Etwas anders ist die Lage bei Stoiber. Der Bayer scheint derzeit entschlossen, in einer Großen Koalition in Berlin ein Regierungsamt zu übernehmen. Merkel kann das nicht verhindern. Als Vorsitzender der CSU hat er das Recht, in die Regierung einzutreten. Aber es gibt noch andere Szenarien: So hat Stoiber seit der Tätigkeit in der Föderalismuskommission einen engen Kontakt zum SPD-Vorsitzenden Franz Müntefering. Beide pflegen auf der Arbeitsebene ein gutes Verhältnis.

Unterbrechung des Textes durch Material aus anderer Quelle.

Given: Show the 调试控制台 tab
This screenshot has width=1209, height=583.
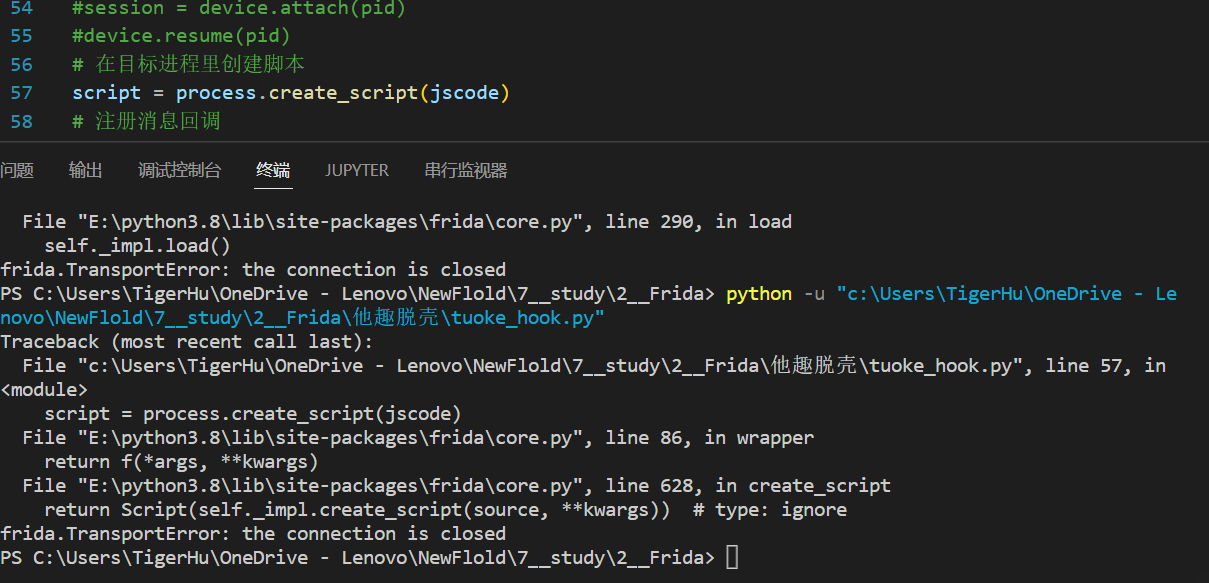Looking at the screenshot, I should click(x=180, y=171).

Wenn die Regierungsbildung mit Merkel ins Stocken geraten würde, weil die SPD nicht auf Gerhard Schröder verzichten will und auch die Israel-Komponente (Wechsel von Schröder auf Merkel in der Mitte der Legislaturperiode) an der CDU scheitern sollte, wäre es denkbar, daß Stoiber mit Müntefering ein Komplott schmieden könnte. Bei dessen Erfolg würden Schröder und Merkel abserviert, und Stoiber würde zusammen mit Müntefering die Regierung bilden. Koch und Wulff hätten nichts dagegen. Sie könnten sich ausrechnen, daß Stoiber längstens vier Jahre amtieren würde. Danach käme ihre Zeit.

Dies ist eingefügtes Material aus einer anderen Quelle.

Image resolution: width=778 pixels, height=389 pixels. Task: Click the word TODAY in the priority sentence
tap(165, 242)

Solche Überlegungen sind hochspekulativ. Aber sie zeigen andererseits, daß die politische Lage in Deutschland instabil geworden ist. Selbst wenn die SPD Schröder zurückziehen und den Weg für eine Große Koalition unter Merkels Führung freimachen würde, käme niemand auf den Gedanken, diese Konstellation als stabil zu bezeichnen. Die SPD wäre in diesem Bündnis linksseitig gelähmt, weil sie ständig befürchten müßte, Stimmen an die Linkspartei zu verlieren. Für die Instabilität in Deutschland ist die von Merkel geführte CDU mitverantwortlich. Ein hochrangiger Unionsvertreter sagte kürzlich in einem Hintergrundgespräch, daß die Bürgerlichen, wenn sie in ihrer Führung noch den CSU-Sozialexperten Horst Seehofer und den Wirtschaftsfachmann Friedrich Merz gehabt hätten, die Wahl gewonnen hätten.

An beiden Personen wird deutlich, wie sich die Union verengt hat. Mit Seehofers Abgang verschwand der soziale Flügel. Merz stand, obwohl er sich vorrangig mit Finanzen und Wirtschaft beschäftigt hatte, auch für das konservative Prinzip in der Union. Merkel und Merz sind nicht kompatibel. Deswegen wartet der Sauerländer auf die Zeit nach Merkel. Die kann schneller kommen, als man glaubt.